# Dataset content
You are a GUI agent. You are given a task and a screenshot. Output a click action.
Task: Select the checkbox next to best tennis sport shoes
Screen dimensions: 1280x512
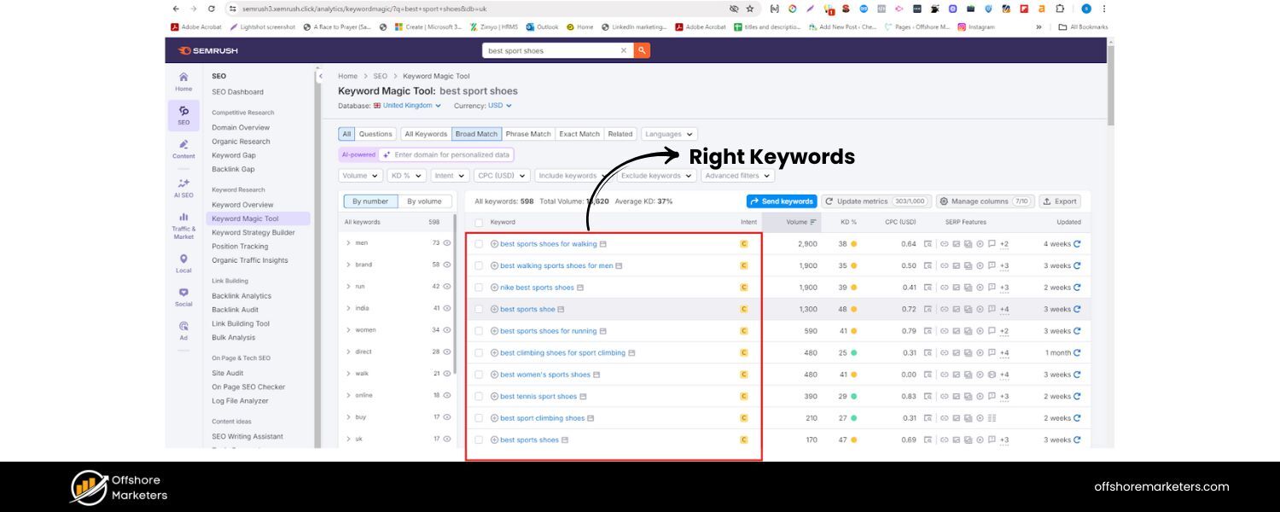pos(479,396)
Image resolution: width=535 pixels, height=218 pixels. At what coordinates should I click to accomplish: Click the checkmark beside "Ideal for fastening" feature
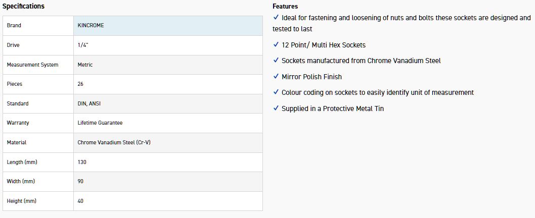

==

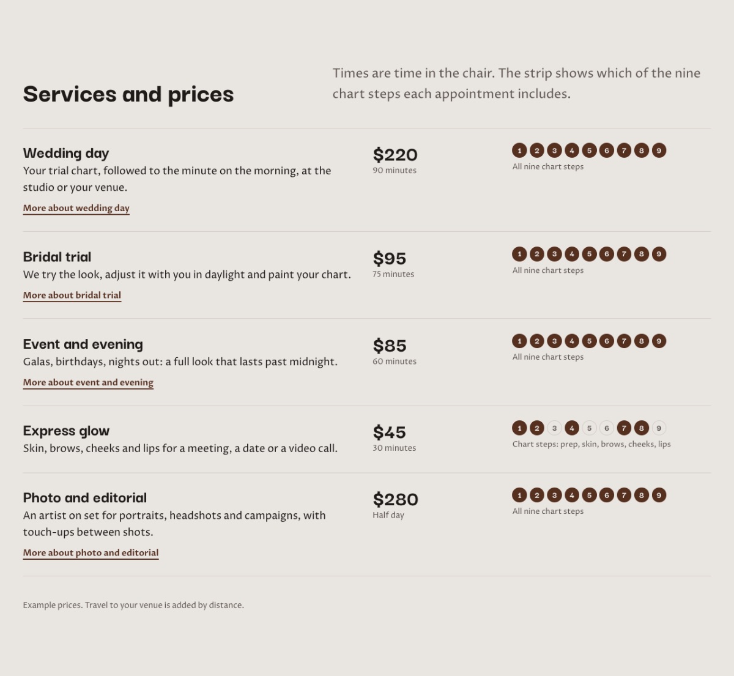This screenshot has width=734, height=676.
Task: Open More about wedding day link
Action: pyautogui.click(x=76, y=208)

==

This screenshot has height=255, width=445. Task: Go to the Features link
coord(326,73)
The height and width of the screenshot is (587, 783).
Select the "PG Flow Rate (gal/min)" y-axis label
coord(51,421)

# Task prompt
Reproduce exactly, with no pictures, the lines above from the one holding "You are a GUI" to the one holding "Image resolution: width=535", inclusive.

# Response box
You are a GUI agent. You are given a task and a screenshot. Output a click action.
Task: Select the checkbox next to best tennis sport shoes
Screen dimensions: 1280x512
pos(479,396)
Image resolution: width=535 pixels, height=218 pixels. At what coordinates should I click to accomplish: Click the checkmark beside "Ideal for fastening" feature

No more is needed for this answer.